James Lovelock in 2005

Lovelock reasoned that if there was life on Mars or Venus, it should put the atmosphere out of equilibrium, just as it does on Earth (where the highly reactive oxygen in the atmosphere puts it well out of equilibrium). He suggested analysing the atmospheres of other planets as a life detection method. When we look at the chemistry of the Venus and Mars atmospheres ,both are almost exactly in equilibrium. Therefore, he argued, there couldn’t be significant amounts of life on either planet. This was the origins of the idea he eventually turned into the Gaia_hypothesis


Only a few years after James Lovelock produced his argument against life on Mars, a remarkable discovery was made, entire communities of creatures living deep under the sea, too deep to use light to survive. These were the hydrothermal vent communities.

Dense mass of anomuran crab Kiwa around deep-sea hydrothermal vent

These ecosystems are more or less cut off from all other ecosystems, and derive energy from hydrogen sulfide and other chemicals rather than light. The multicellular life depends on oxygen dissolved in the sea water, but many of the micro-organisms don’t need the oxygen.

Since then several other types of closed ecosystem have been discovered on Earth with almost no communication with the Earth’s atmosphere, including white smokers, Cold seeps, subglacial lakes such as Lake Vostok, Movile Cave (complete ecosystem isolated from surface and relying on chemosynthesis rather than photosynthesis with oxygen levels half those of the surface) andEndoliths capable of surviving kilometers underground,

So that gave rise to the idea that there could be similar closed ecosystems on other planets, deep underground, cut off from the atmosphere. Because they aren’t coupled to the atmosphere, then there would be little or no trace of life activity in the composition of the atmosphere.
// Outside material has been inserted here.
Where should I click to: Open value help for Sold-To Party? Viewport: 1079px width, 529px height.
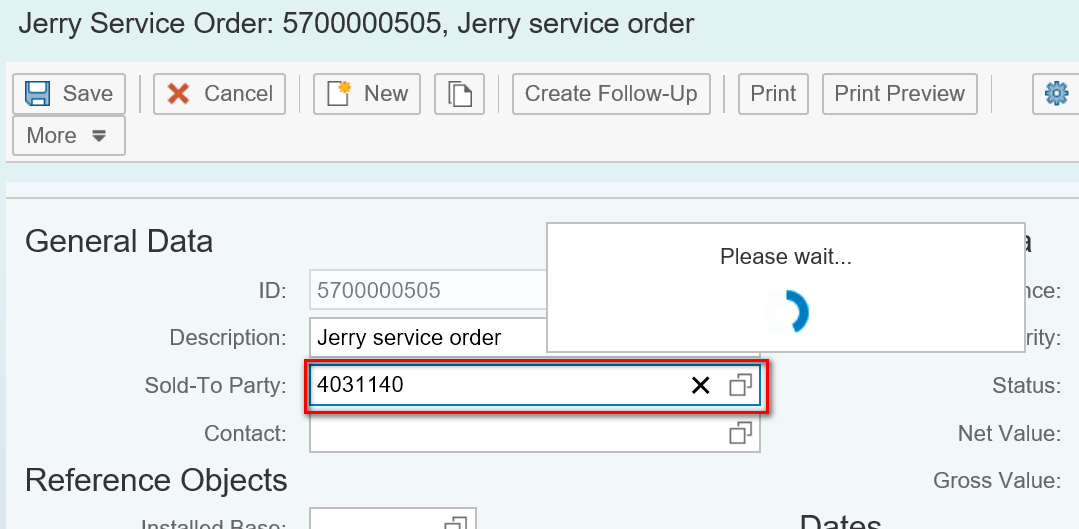(740, 385)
Another discovery is that of sparse ecosystems such as the ones in the McMurdo Valleys. There is evidence that suggests that about 650 million years ago, Earth went through a snowball Earth phase, or possibly a “Slushball Earth” when the entire surface was covered in snow and ice, possibly with some free sea at equatorial regions. During this phase, it would be almost devoid of life on the surface, much like present day Mars, though with a much thicker atmosphere.

In Earth’s snowball phase, temperatures would average -50°C similar to Mars, and the most hospitable areas on Earth would resemble the McMurdo Valleys. The McMurdo dry valleys are often used as an analogue for Martian conditions.

Earth was not an exact analogue of Mars in its snowball phase of course. It still had its thick atmosphere, and still had oxygen, but had high levels of carbon dioxide produced by the volcanoes. These eventually contributed towards warming Earth and brought it out of the snowball phase.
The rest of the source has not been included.